Distributed Intelligence

Probabilistic Neural Networks

In this project, we investigate learning probabilistic neural networks, that is, neural networks that output an uncertainty-aware prediction. Specifically, we are interested in modeling aleatoric uncertainty, which is the uncertainty inherent in the data. Recognizing such uncertainties is for example useful in model-based RL or for controlled exploration.

The standard approach to modeling (heteroscedastic) aleatoric uncertainty is to predict mean and variance of a Gaussian distribution, and train the model by minimizing the negative log likelihood (NLL) of the data. In practice, this approach encounters certain optimization difficulties which lead to suboptimal predictive accuracy. In this project, we investigated the reasons behind this phenomenon and found that it is related to unequally weighted gradients across the data. We identify a simple solution, which call beta-NLL, that simply reweights the gradients in the loss. We show that the new loss leads to higher accuracy, calibrated uncertainties, is robust to hyperparameters and simple to implement.

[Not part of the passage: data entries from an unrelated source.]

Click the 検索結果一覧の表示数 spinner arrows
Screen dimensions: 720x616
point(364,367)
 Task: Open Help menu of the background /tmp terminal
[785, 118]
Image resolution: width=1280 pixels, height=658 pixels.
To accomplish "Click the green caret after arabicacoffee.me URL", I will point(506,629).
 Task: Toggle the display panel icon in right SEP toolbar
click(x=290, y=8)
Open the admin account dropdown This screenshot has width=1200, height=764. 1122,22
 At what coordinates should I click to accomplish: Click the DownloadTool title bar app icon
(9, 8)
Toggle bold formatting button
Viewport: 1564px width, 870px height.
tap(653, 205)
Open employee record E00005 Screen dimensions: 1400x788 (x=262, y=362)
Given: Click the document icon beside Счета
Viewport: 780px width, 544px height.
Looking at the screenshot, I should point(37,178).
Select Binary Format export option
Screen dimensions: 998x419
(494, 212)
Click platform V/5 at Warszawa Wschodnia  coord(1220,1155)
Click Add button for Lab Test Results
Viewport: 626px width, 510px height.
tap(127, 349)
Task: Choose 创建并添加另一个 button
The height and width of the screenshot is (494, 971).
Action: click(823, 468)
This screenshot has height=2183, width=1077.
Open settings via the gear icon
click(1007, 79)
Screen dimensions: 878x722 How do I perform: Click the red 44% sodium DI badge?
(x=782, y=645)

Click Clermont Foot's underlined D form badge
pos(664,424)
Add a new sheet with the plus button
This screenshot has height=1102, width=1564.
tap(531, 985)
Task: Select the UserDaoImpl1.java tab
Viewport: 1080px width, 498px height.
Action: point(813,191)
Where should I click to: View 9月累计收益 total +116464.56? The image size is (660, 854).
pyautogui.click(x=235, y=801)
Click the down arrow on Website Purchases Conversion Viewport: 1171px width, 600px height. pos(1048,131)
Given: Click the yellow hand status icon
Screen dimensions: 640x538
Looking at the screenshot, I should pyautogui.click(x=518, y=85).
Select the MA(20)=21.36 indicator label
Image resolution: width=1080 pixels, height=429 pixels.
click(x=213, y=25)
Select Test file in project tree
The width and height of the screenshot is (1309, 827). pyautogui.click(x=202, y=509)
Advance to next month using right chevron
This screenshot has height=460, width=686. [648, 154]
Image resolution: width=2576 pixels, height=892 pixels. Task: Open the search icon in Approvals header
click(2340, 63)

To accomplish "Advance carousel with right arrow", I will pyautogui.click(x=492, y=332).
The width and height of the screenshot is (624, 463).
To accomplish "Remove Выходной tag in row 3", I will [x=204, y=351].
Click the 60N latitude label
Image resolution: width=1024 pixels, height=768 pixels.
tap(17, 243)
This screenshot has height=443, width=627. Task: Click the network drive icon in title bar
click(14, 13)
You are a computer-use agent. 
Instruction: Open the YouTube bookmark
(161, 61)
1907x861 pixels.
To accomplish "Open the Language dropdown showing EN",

A Pytorch implementation of the loss function:

def beta_nll_loss(mean, variance, target, beta=0.5):
    """Compute beta-NLL loss
   
    :param mean: Predicted mean of shape B x D
    :param variance: Predicted variance of shape B x D
    :param target: Target of shape B x D
    :param beta: Parameter from range [0, 1] controlling relative
        weighting between data points, where `0` corresponds to
        high weight on low error points and `1` to an equal weighting.
    :returns: Loss per batch element of shape B
    """
    loss = 0.5 * ((target - mean) ** 2 / variance + variance.log())

    if beta > 0:
        loss = loss * (variance.detach() ** beta)

    return loss.sum(axis=-1)